== Record excerpts ==

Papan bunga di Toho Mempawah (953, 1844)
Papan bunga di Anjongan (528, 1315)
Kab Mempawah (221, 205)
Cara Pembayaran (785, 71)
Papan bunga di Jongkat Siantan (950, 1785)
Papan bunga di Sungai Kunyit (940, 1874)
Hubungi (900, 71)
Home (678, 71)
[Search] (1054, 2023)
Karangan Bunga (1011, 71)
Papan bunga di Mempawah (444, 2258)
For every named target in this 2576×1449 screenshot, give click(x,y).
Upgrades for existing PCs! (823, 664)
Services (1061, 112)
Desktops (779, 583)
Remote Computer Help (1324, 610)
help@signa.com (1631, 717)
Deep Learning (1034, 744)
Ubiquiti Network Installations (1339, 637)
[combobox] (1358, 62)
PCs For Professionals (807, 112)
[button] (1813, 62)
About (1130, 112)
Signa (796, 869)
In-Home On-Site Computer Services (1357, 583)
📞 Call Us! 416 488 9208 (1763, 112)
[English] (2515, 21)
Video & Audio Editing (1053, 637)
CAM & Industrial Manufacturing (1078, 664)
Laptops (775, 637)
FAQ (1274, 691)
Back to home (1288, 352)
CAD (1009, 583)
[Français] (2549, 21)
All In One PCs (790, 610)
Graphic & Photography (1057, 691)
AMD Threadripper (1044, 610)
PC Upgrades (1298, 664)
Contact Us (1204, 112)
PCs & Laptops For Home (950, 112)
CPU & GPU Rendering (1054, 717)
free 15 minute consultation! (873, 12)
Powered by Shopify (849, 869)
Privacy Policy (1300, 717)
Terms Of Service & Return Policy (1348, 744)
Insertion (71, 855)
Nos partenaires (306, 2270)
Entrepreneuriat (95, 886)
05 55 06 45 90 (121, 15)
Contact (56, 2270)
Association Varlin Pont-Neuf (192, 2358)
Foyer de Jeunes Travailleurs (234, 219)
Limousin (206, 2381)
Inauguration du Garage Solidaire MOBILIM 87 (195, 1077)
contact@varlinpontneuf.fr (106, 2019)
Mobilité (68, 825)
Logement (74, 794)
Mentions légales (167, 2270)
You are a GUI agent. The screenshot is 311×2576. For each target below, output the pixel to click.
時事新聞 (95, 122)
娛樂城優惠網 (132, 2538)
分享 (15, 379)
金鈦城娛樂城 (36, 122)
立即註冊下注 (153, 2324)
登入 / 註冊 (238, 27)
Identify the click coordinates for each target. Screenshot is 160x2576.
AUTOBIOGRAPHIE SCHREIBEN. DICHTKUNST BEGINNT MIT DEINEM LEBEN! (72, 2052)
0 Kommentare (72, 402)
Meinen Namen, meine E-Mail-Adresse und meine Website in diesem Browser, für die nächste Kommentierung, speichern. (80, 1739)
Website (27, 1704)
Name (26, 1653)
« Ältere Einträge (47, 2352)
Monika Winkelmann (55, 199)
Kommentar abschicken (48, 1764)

===

Would you transcribe every entry exactly, leaving nothing out?

### Exercise solution
Papan bunga di Toho Mempawah (953, 1844)
Papan bunga di Anjongan (528, 1315)
Kab Mempawah (221, 205)
Cara Pembayaran (785, 71)
Papan bunga di Jongkat Siantan (950, 1785)
Papan bunga di Sungai Kunyit (940, 1874)
Hubungi (900, 71)
Home (678, 71)
[Search] (1054, 2023)
Karangan Bunga (1011, 71)
Papan bunga di Mempawah (444, 2258)
For every named target in this 2576×1449 screenshot, give click(x,y).
Upgrades for existing PCs! (823, 664)
Services (1061, 112)
Desktops (779, 583)
Remote Computer Help (1324, 610)
help@signa.com (1631, 717)
Deep Learning (1034, 744)
Ubiquiti Network Installations (1339, 637)
[combobox] (1358, 62)
PCs For Professionals (807, 112)
[button] (1813, 62)
About (1130, 112)
Signa (796, 869)
In-Home On-Site Computer Services (1357, 583)
📞 Call Us! 416 488 9208 (1763, 112)
[English] (2515, 21)
Video & Audio Editing (1053, 637)
CAM & Industrial Manufacturing (1078, 664)
Laptops (775, 637)
FAQ (1274, 691)
Back to home (1288, 352)
CAD (1009, 583)
[Français] (2549, 21)
All In One PCs (790, 610)
Graphic & Photography (1057, 691)
AMD Threadripper (1044, 610)
PC Upgrades (1298, 664)
Contact Us (1204, 112)
PCs & Laptops For Home (950, 112)
CPU & GPU Rendering (1054, 717)
free 15 minute consultation! (873, 12)
Powered by Shopify (849, 869)
Privacy Policy (1300, 717)
Terms Of Service & Return Policy (1348, 744)
Insertion (71, 855)
Nos partenaires (306, 2270)
Entrepreneuriat (95, 886)
05 55 06 45 90 (121, 15)
Contact (56, 2270)
Association Varlin Pont-Neuf (192, 2358)
Foyer de Jeunes Travailleurs (234, 219)
Limousin (206, 2381)
Inauguration du Garage Solidaire MOBILIM 87 (195, 1077)
contact@varlinpontneuf.fr (106, 2019)
Mobilité (68, 825)
Logement (74, 794)
Mentions légales (167, 2270)
You are a GUI agent. The screenshot is 311×2576. For each target below, output the pixel to click.
時事新聞 (95, 122)
娛樂城優惠網 (132, 2538)
分享 (15, 379)
金鈦城娛樂城 (36, 122)
立即註冊下注 (153, 2324)
登入 / 註冊 (238, 27)
Identify the click coordinates for each target. Screenshot is 160x2576.
AUTOBIOGRAPHIE SCHREIBEN. DICHTKUNST BEGINNT MIT DEINEM LEBEN! (72, 2052)
0 Kommentare (72, 402)
Meinen Namen, meine E-Mail-Adresse und meine Website in diesem Browser, für die nächste Kommentierung, speichern. (80, 1739)
Website (27, 1704)
Name (26, 1653)
« Ältere Einträge (47, 2352)
Monika Winkelmann (55, 199)
Kommentar abschicken (48, 1764)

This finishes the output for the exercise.